Source material:
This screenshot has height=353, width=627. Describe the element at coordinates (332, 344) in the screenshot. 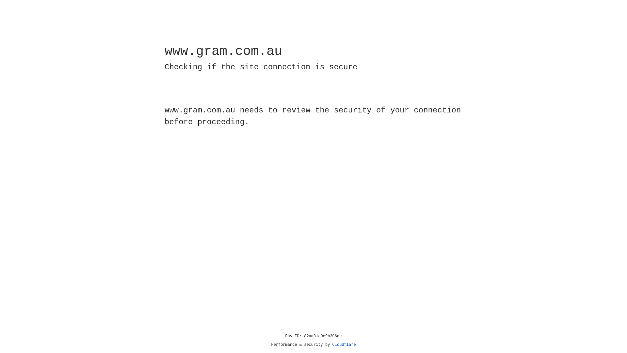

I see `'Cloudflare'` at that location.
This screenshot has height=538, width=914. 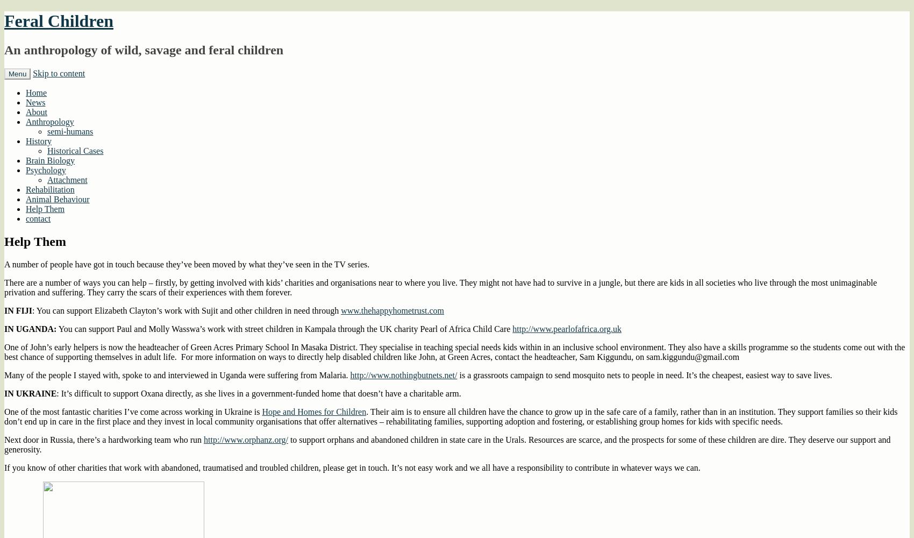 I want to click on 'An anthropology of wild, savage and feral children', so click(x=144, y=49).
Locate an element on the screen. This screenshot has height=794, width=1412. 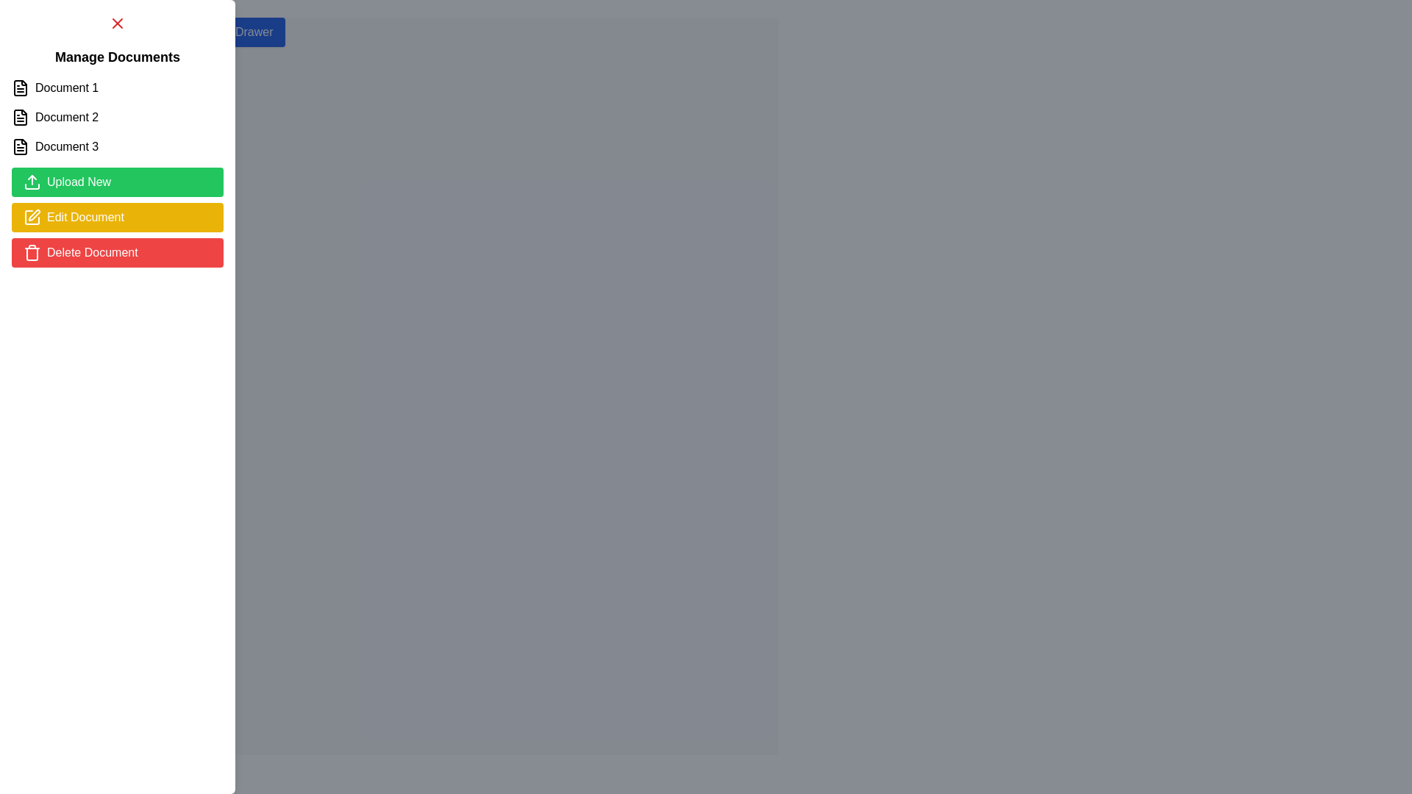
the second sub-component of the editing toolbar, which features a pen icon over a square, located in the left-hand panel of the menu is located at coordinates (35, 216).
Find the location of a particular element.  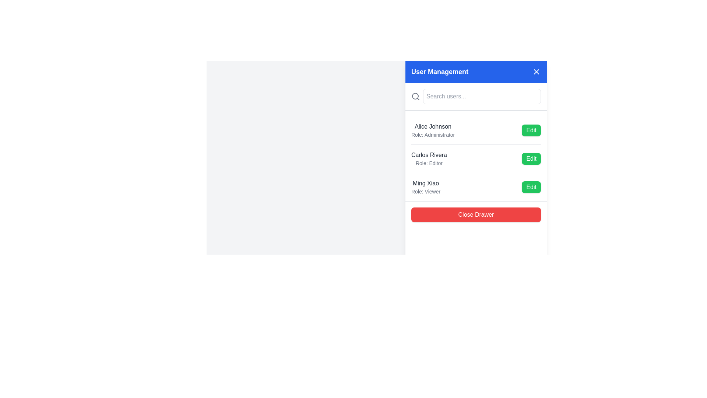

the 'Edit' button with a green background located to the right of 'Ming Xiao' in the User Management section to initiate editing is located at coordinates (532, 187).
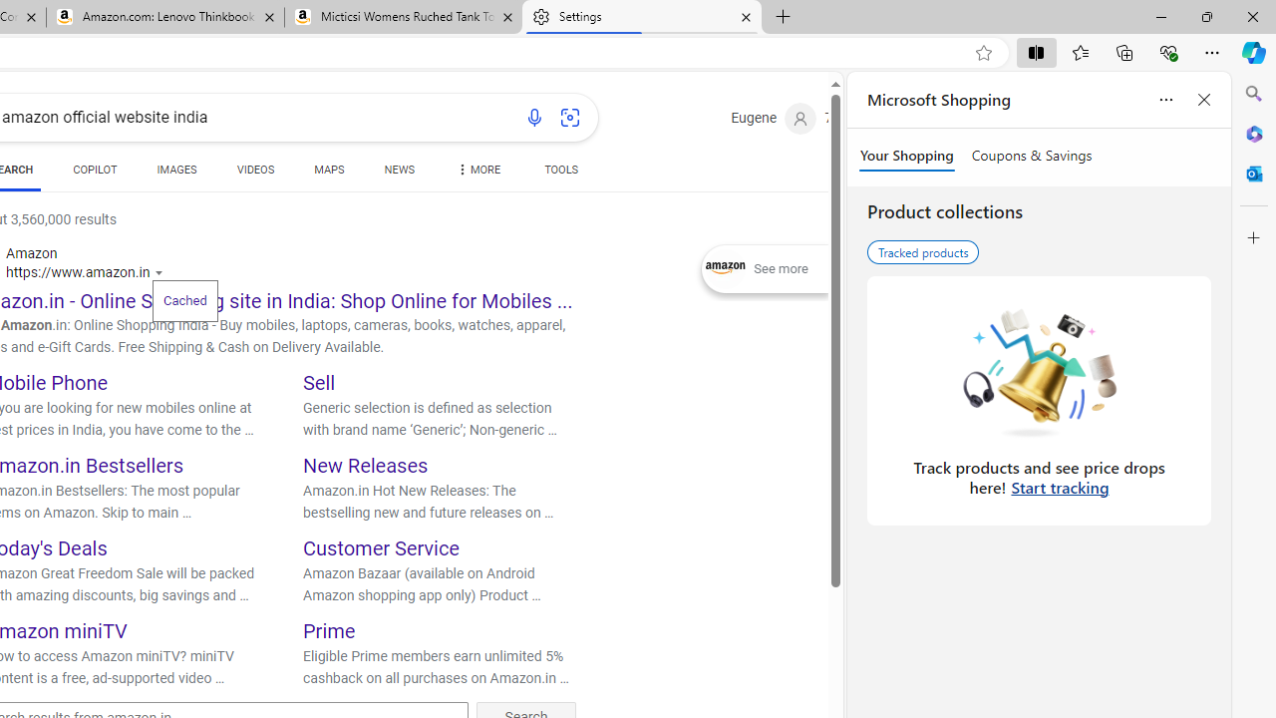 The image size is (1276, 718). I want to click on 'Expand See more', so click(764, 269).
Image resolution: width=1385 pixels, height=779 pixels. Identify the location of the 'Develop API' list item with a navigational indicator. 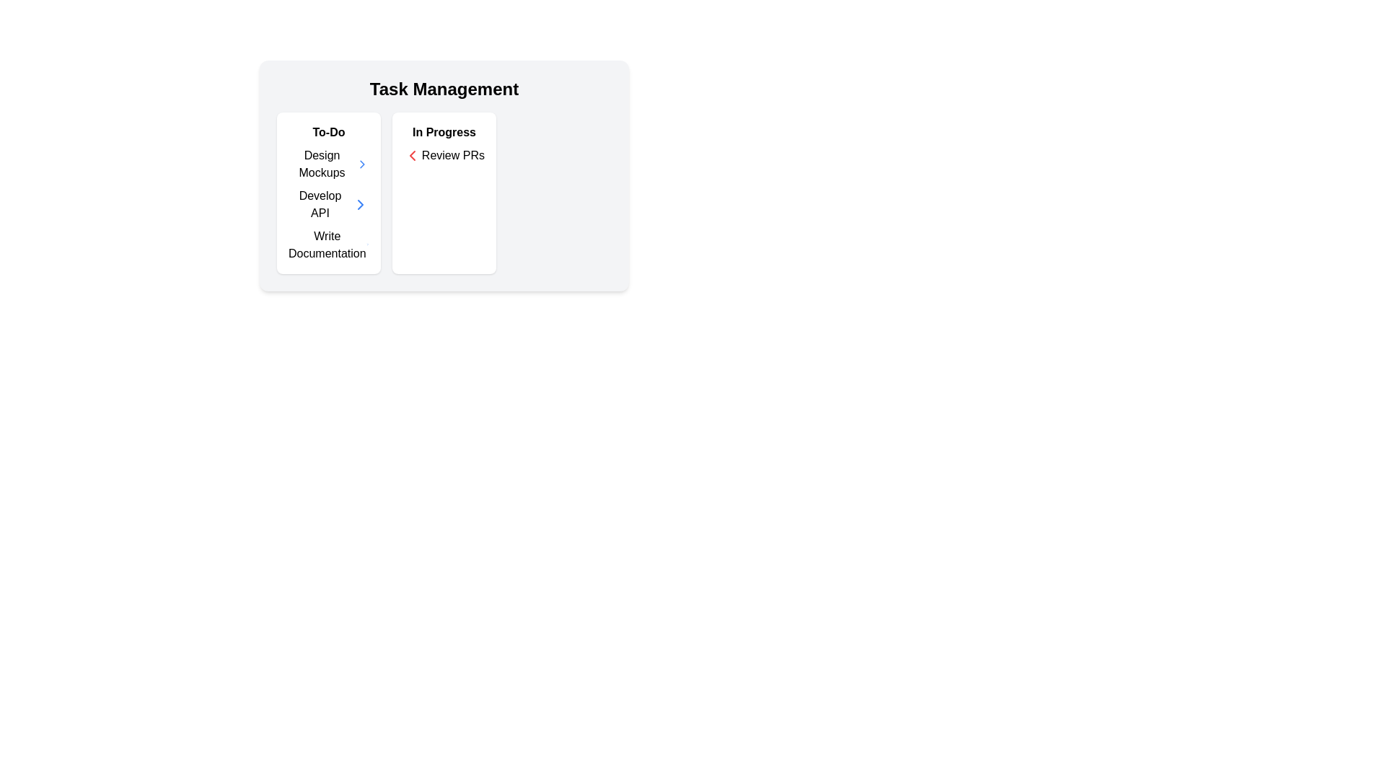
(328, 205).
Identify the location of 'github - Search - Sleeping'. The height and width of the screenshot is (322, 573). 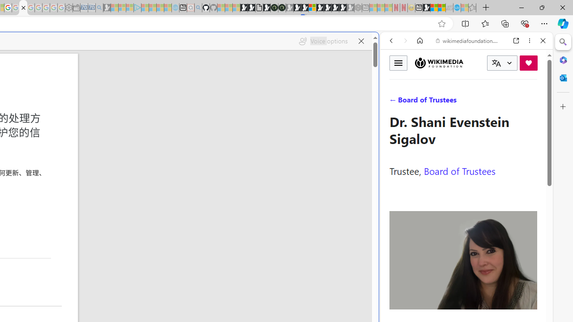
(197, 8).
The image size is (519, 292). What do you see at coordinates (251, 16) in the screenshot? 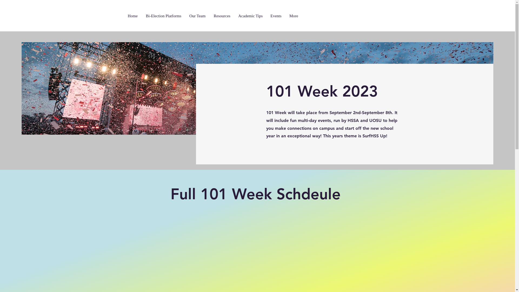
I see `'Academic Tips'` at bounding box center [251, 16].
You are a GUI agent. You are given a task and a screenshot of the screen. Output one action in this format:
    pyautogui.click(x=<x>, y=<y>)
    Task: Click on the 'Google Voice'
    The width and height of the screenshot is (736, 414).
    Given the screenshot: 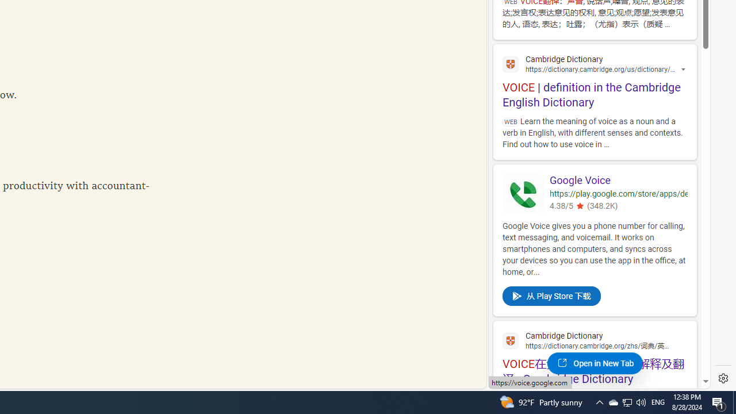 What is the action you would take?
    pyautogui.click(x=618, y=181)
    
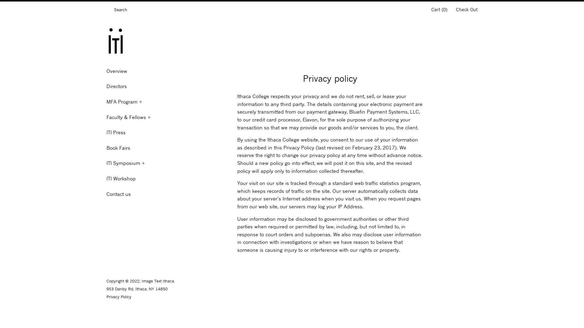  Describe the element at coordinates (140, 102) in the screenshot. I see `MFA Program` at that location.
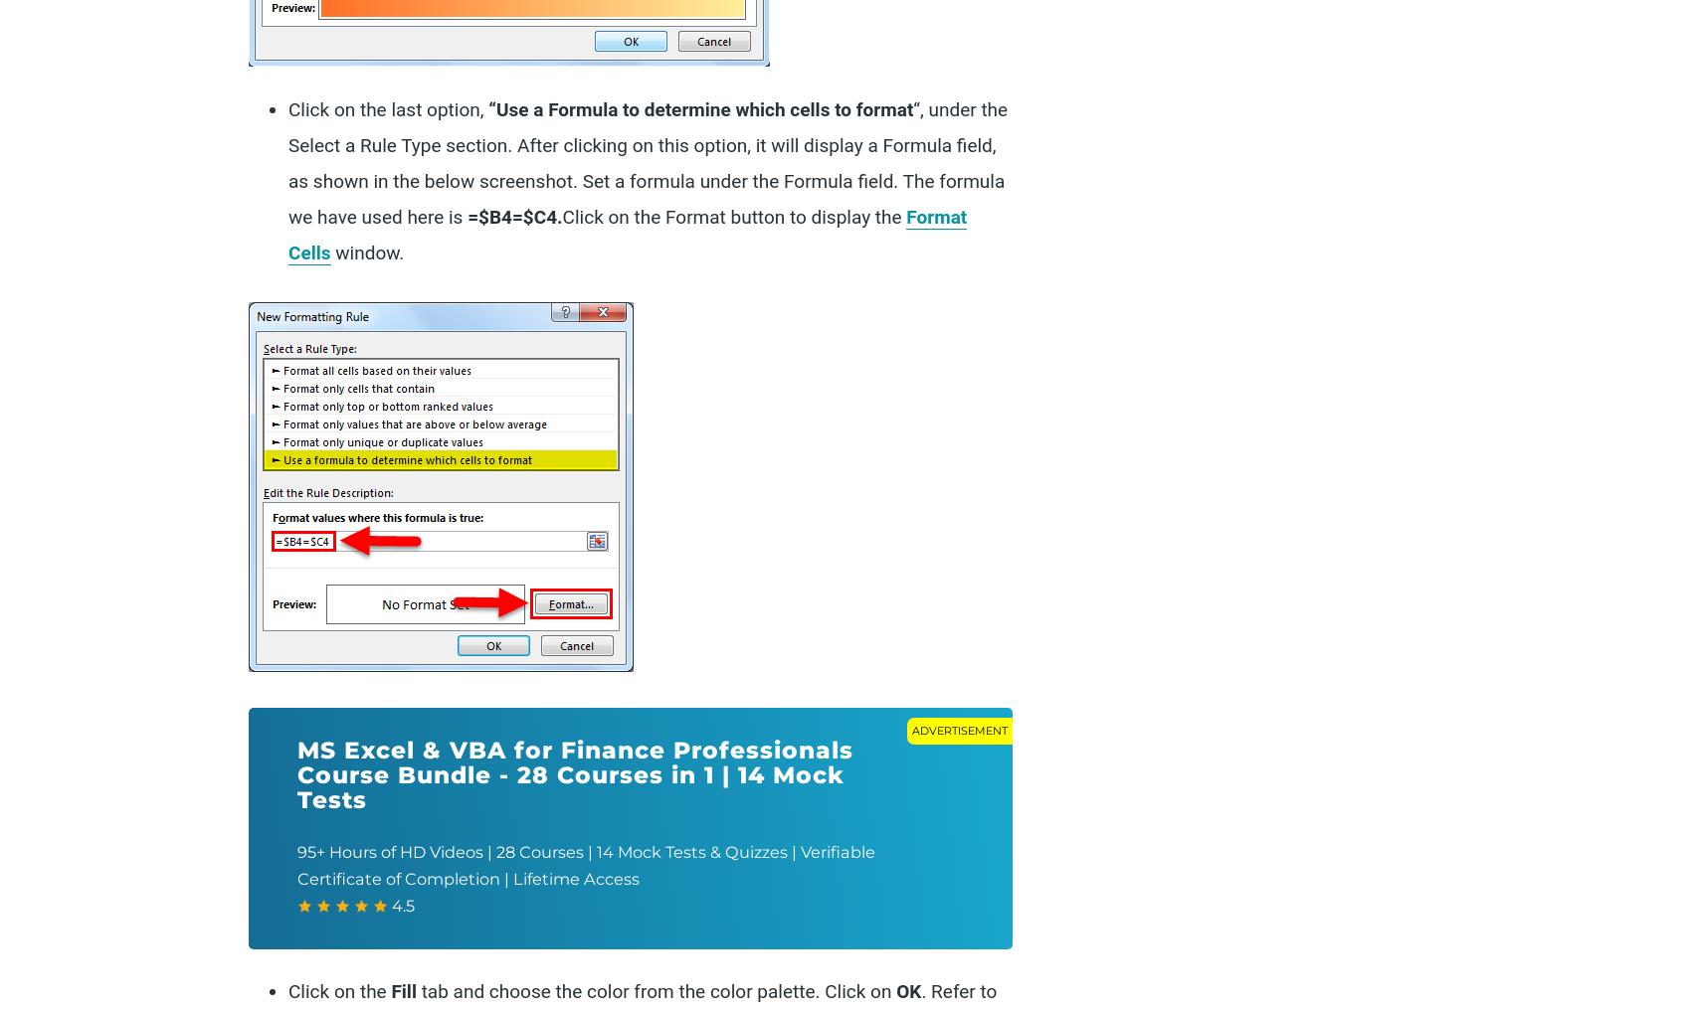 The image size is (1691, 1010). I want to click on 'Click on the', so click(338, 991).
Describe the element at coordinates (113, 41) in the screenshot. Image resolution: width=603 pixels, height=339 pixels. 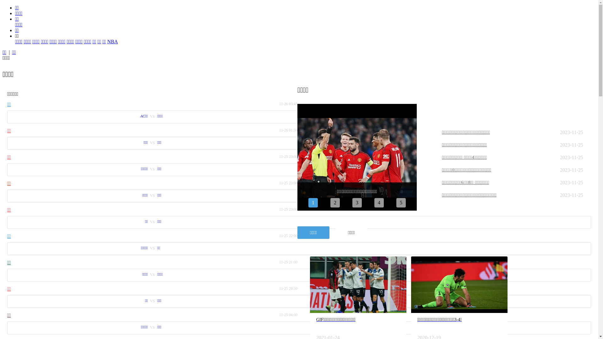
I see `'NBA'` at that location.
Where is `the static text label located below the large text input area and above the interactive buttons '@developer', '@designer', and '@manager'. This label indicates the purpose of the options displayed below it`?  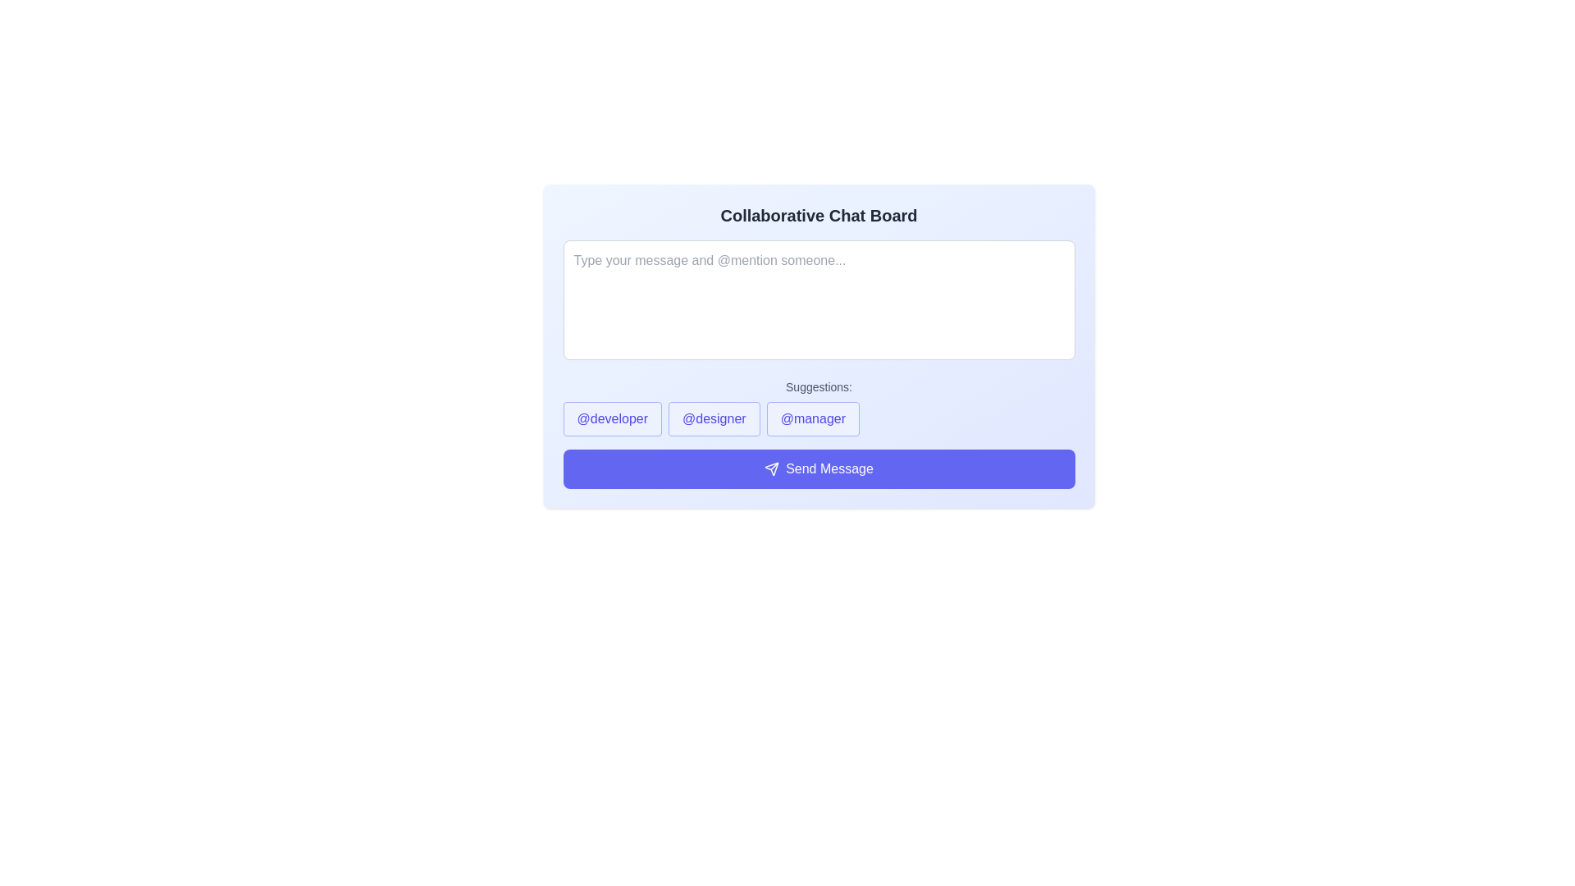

Aim: Copy out the entries word for word, from the line with "Locate an element" up to and including the line with "(328, 205).", leaving the pictures out.

Exercise result:
Locate an element on the screen. This screenshot has height=794, width=1412. 
the second sub-component of the editing toolbar, which features a pen icon over a square, located in the left-hand panel of the menu is located at coordinates (35, 216).
Find the location of a particular element.  

the 'Edit' button with a green background located to the right of 'Ming Xiao' in the User Management section to initiate editing is located at coordinates (532, 187).
 The image size is (1276, 718). I want to click on 'Expand See more', so click(764, 269).
Image resolution: width=1385 pixels, height=779 pixels. Identify the location of the 'Develop API' list item with a navigational indicator. 
(328, 205).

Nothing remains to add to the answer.